Der Westen kapituliert in Afghanistan, die USA stoßen Europa vor den Kopf, China will die führende Weltmacht werden: Die Außenpolitik scheint so spannend wie selten, doch im Wahlkampf spielt sie keine Rolle. Warum ist das so?
Thomas Jäger: Das ist wirklich erstaunlich, angesichts dieser Ereignisse. Man müsste jetzt Bilanz über den Einsatz in Afghanistan ziehen und über die politischen Verschiebungen im Pazifik-Raum diskutieren und vor allem den aufziehenden Konflikt zwischen den Vereinigten Staaten und China. Warum wir es aber nicht tun? Das liegt daran, dass die politische Klasse und diejenigen, die sie öffentlich befragen, ziemlich provinziell sind. Viele scheinen überhaupt nicht zu verstehen, was da momentan passiert. Das ist verhängnisvoll. Denn diese außenpolitischen Veränderungen sind viel gravierender und werden die Zukunft unseres Landes viel stärker beeinflussen, als viele Wahlkampfthemen über die gerade gesprochen wird.
„Die Politik gaukelt der Öffentlichkeit eine heile Welt vor“
Liegt es vielleicht daran, dass die Parteien im Großen und Ganzen außenpolitisch auf einer Linie liegen?

(Einträge aus der Quelle)
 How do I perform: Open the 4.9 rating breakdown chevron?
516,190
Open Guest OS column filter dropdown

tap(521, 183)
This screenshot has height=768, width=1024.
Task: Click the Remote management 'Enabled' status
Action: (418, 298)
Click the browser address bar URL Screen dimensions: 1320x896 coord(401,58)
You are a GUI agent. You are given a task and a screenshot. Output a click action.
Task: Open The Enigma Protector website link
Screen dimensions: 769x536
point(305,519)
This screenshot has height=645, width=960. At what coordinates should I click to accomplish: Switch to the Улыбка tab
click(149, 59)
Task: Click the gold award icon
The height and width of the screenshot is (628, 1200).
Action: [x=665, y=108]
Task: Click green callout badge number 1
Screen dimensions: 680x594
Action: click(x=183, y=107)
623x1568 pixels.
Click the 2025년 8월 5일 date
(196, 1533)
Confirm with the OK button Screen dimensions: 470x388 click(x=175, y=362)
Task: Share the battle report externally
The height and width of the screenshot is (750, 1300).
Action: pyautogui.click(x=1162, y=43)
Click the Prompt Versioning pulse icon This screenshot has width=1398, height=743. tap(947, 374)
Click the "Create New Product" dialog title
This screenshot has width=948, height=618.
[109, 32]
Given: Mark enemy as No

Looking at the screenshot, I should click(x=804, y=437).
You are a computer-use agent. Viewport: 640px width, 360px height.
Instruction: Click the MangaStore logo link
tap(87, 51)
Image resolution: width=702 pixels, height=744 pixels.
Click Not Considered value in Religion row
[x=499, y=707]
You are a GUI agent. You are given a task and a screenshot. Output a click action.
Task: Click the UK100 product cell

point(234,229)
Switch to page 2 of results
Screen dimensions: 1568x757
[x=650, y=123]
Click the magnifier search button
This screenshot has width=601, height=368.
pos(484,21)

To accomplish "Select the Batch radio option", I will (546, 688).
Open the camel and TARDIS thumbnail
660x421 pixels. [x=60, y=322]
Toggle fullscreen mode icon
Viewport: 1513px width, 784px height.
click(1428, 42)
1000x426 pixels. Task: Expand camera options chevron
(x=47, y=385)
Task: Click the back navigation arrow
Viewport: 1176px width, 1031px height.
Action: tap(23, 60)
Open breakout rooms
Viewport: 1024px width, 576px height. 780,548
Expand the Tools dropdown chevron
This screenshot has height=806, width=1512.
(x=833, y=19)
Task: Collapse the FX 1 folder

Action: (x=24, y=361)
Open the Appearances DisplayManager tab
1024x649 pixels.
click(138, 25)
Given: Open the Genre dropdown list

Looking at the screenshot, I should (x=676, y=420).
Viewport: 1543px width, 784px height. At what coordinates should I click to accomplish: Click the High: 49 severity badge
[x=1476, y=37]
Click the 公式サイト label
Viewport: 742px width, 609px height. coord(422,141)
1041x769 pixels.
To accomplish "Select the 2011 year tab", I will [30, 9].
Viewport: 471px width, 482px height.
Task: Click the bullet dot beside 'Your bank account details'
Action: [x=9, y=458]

_Aufgabe 1:_ Wie nennt Thomas Jäger im Interview über Außenpolitik im Wahlkampf die politische Klasse und die Leute, die sie öffentlich befragen?
_Aufgabe 2:_ Wiederhole aus dem Interview über Außenpolitik im Wahlkampf wortgetreu den Abschnitt, der mit den Worten „Der Westen kapituliert“ anfängt und mit „ist das so?“ aufhört.
_Aufgabe 3:_ Führe das Interview über Außenpolitik im Wahlkampf an der Stelle weiter, an der es endet.
Die Einträge stammen aus einer anderen Quelle.

_Lösung 1:_ Ziemlich provinziell.

_Lösung 2:_
Der Westen kapituliert in Afghanistan, die USA stoßen Europa vor den Kopf, China will die führende Weltmacht werden: Die Außenpolitik scheint so spannend wie selten, doch im Wahlkampf spielt sie keine Rolle. Warum ist das so?

_Lösung 3:_
Jäger: Nein, die Unterschiede zwischen den Parteien sind erheblich. Doch das bekommen die wenigsten Bürger mit, weil sie sich die Politiker dazu schlicht nicht äußern. Es ist tatsächlich ein Zeichen einer provinziellen Heile-Welt-Kultur, dass man in diesem Bundestagswahlkampf über die Neuordnung der internationalen Ordnung überhaupt nicht reden will. Man tut gerade so, als ob der Konflikt zwischen den USA und China, wer in der künftigen Weltordnung die dominierende Weltmacht sein wird, die Deutschen oder die Europäer gar nichts anginge. Auf der anderen Seite verlässt sich Europa voll auf den Schutz Amerikas. Die Politik gaukelt der Öffentlichkeit eine heile Welt vor und die Menschen scheinen dankbar dafür, dass sie sich in Sicherheit wiegen können. Wie schnell so eine Seifenblase platzen kann, sieht man in Afghanistan und das haben auch die Franzosen letzten Woche beim geplatzten U-Boot-Geschäft mit Australien erlebt.
Europa ist außenpolitisch handlungsunfähig
Die Losung der großen deutschen Parteien lautet, Europa zu stärken um im Wettbewerb mit den USA und China mithalten zu können. Ist das nicht die richtige Konsequenz?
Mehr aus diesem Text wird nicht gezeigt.